Franco Serblin Accordo and PMC twenty.26

Franco Serblin Accordo and PMC twenty.26

Two amazing but radically different speakers for about 13 grand

By Jeff Dorgay

Twelve thousand dollars will buy you a really nice used car these days or a really posh weekend at the Monaco Grand Prix.  It will also buy you a great hifi system, so if you’re dropping twelve large on the speakers alone, the expectation is high.

The two speakers observed here more than fit the criteria and go about their business in a completely different way, with different design goals, aesthetics and overall sound.  Both will be equally enticing to their prospective owner, so this is not a “shootout,” as there would be no winner.  Sales 101 says “define the customer,” and there’s no better challenge than selling high dollar hifi.  It’s rarely a case of better or worse, but almost always a case of “what flavor will it be?” If you can put your finger on your priorities, the choice will be crystal clear.

One speaker hails from England, the other from Italy.  Both come from two of the top minds in speaker design.  Recently deceased Franco Serblin was the man behind Sonus faber and Peter Thomas, former BBC loudspeaker designer and principal at PMC both take a high tech as well as a high touch approach to their speakers.  Each rely on a different set of criteria and in their own way remain true to the musical presentation.

The Franco Serblin Accordo

I spent a ton of time on this review, perhaps too much, looking for that magical combination of speakers and amplification that would lead to more of a full range performance experience with the Accordos, to no avail.  The required clarity came during a test drive with the Lotus Elise.  While I wasn’t zooming around corners as fast as I could with a Porsche Boxster S or my own BMW Z4 (both cars having over twice the horsepower than the little Lotus), the communication the Lotus provides is sublime, in a league of its own.  A similar conclusion was drawn driving a new Dodge Challenger, with the big Hemi.  More powerful, yes. More interesting, more engaging, not necessarily.  To my Challenger loving friends, don’t despair, I do love this car.  Stepping out of the Challengers driver seat, with a fresh bouquet of tire smoke at my back the epiphany struck me over the head like a lug wrench – these are a brilliant pair of loudspeakers, but not everyone will get them.

Not everyone will love the Accordo, but much like the legendary Quad 57 or the original Sonus faber Guarneri, if you love what the Accordo excels at; incredible midrange definition, exquisite rendition of texture and a HF register that is smooth, distortion free with a complete absence of grain – nothing else will do.  If you liked the original Guarnari, think of the Accordo as a continuation of this philosophy.

Forget Metallica.  If you want to rock the house, buy something else.  Slipping an early Japanese pressing of Bowie’s Aladdin Sane on the turntable and listening to his discordant piano solo glide between these tiny, almost invisible transducers gave me goose bumps.  Forget a big room too.  These speakers don’t have much deep LF output to begin with, so placing them in a large room makes them work way too hard, and adding a subwoofer takes away from the design ethos.
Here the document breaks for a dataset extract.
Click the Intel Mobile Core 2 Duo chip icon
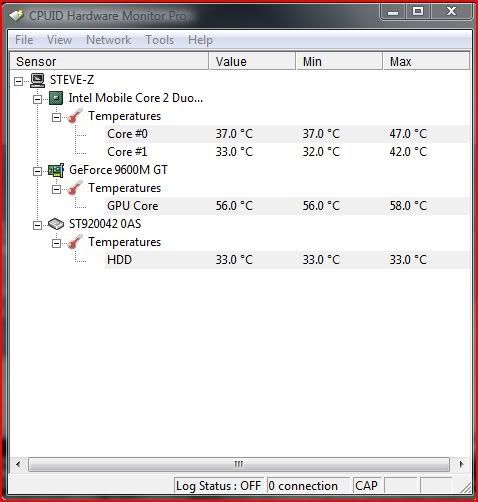478x502 pixels. [x=56, y=98]
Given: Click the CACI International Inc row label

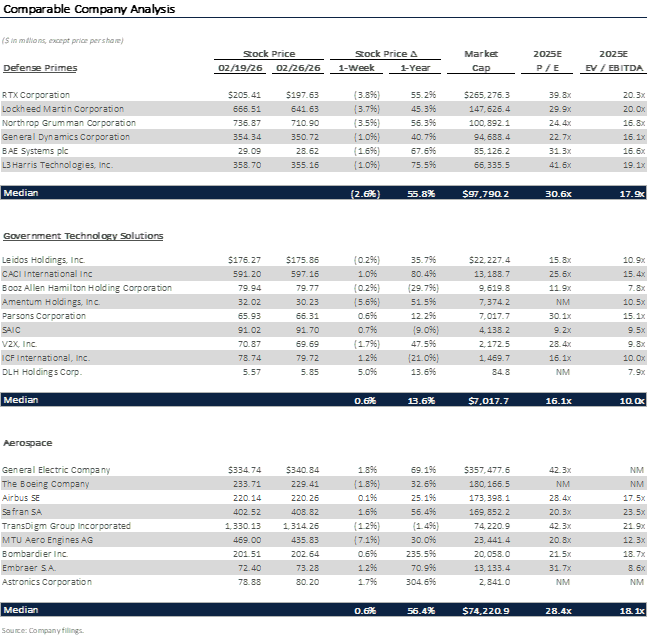Looking at the screenshot, I should coord(62,273).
As excellent at the REL and JL Audio subwoofers at my disposal are, they just don’t quite have the delicacy required to augment the Accordos, they always sounded better by themselves, even though I wished they had more bass at times.  (There is always the Sonus faber Stradivari, considered by many to be Serblin’s masterpiece, but that’s another story for another day.)
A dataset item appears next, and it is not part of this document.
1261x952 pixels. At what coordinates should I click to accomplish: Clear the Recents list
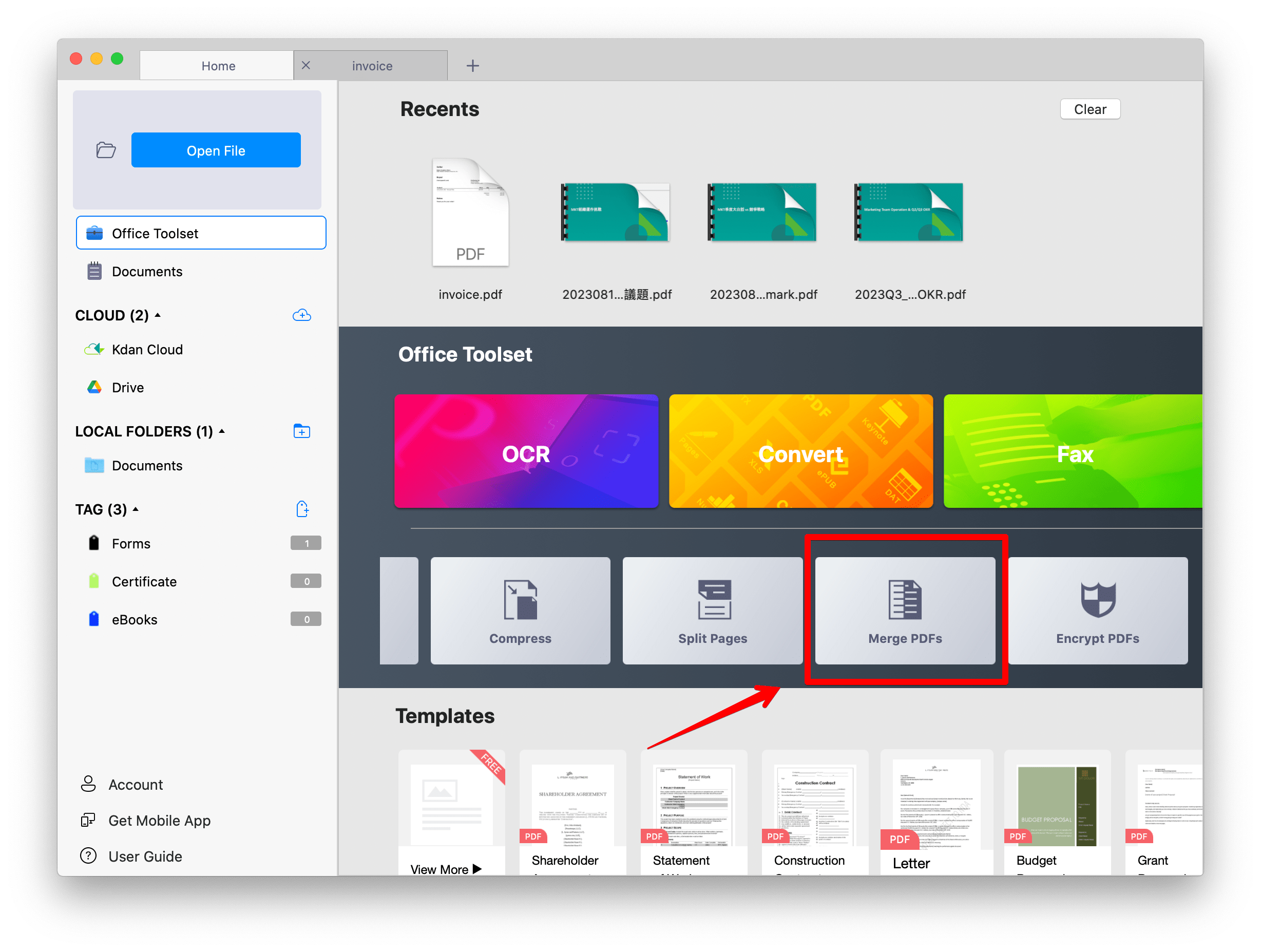[x=1090, y=109]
The Accordos will not be for everyone at $12,995 a pair, but they will be everything for the right person.  Much like a Wavac SET amplifier that only delivers 9 watts per channel and has a $60,000 price tag, it’s about quality.  It’s about an exquisite rendition of sound within a range that you won’t get anywhere else unless you spend a lot more money.  These speakers are truly precious, and the longer you listen to them; the more they unravel the nuances of your recordings in a way that you may have not thought possible.

Next up, the PMC twenty.26….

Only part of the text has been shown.